| DIRECTIONS FOR THIS TASK |
Lines that include the string "search" are the ones to copy from the entries below.

*** PROVIDED ENTRIES ***

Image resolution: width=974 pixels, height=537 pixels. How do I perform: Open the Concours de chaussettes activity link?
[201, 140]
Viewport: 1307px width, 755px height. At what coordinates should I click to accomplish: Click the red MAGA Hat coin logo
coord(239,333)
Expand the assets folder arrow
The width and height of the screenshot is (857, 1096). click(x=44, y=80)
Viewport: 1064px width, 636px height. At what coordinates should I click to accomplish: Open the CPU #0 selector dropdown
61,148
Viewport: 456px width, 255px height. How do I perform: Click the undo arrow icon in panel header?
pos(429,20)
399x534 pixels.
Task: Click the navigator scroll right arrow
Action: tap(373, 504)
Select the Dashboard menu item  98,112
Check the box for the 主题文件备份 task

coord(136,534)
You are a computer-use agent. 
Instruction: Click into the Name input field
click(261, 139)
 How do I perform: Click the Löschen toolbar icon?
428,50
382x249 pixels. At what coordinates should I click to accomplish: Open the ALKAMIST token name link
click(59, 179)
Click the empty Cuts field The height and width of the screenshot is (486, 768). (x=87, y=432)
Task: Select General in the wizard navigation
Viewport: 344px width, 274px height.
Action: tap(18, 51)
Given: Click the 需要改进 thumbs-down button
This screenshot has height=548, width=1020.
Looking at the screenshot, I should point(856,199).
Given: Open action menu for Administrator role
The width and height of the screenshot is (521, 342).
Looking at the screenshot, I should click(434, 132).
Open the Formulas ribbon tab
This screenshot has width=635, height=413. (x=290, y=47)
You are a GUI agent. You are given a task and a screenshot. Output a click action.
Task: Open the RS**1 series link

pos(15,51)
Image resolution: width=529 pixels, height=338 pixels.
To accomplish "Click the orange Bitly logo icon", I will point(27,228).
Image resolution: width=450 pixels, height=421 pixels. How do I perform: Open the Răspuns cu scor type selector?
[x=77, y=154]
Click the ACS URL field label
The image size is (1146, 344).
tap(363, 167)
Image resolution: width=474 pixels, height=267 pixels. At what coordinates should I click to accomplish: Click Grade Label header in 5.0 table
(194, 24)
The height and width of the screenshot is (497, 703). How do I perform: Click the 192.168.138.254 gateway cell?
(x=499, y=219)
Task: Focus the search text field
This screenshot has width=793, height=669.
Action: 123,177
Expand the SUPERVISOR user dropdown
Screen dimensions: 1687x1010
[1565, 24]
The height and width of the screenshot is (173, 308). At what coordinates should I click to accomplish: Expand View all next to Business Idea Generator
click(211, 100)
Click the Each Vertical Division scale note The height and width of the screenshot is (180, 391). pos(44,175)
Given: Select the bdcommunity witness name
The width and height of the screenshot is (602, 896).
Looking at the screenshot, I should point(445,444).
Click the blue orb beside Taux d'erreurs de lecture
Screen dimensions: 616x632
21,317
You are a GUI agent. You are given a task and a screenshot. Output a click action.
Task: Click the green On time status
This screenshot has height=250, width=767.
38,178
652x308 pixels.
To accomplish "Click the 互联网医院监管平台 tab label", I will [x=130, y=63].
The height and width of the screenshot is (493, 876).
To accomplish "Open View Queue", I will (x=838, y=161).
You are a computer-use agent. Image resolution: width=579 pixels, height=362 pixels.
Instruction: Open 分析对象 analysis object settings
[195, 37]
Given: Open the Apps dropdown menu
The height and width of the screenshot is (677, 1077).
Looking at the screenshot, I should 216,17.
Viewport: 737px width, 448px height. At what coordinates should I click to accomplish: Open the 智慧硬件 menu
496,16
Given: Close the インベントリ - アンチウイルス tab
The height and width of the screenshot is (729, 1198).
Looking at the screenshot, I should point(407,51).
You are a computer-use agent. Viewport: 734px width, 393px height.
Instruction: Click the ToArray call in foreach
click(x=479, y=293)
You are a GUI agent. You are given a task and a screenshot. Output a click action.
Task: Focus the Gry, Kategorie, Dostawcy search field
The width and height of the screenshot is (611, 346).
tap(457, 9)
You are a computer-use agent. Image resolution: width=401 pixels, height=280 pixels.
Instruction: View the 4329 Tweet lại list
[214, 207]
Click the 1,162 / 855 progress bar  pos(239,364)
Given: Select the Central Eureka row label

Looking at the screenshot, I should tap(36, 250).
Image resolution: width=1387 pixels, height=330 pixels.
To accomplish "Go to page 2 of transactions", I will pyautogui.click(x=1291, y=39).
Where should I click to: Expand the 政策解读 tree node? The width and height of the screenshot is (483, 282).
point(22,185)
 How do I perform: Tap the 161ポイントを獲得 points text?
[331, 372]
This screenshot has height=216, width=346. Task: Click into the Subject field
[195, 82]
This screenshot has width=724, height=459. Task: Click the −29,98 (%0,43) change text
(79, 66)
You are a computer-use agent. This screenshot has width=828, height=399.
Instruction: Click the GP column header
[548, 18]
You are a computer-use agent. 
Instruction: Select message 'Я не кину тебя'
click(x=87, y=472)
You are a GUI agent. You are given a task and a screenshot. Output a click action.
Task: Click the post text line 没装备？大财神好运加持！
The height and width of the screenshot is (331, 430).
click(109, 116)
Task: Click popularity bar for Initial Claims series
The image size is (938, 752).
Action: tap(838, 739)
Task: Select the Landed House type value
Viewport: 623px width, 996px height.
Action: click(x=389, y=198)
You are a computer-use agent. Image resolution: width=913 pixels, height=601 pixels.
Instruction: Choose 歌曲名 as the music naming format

*** End of PROVIDED ENTRIES ***

| SOLVED EXERCISE |
Task: Focus the search text field
Task: Focus the Gry, Kategorie, Dostawcy search field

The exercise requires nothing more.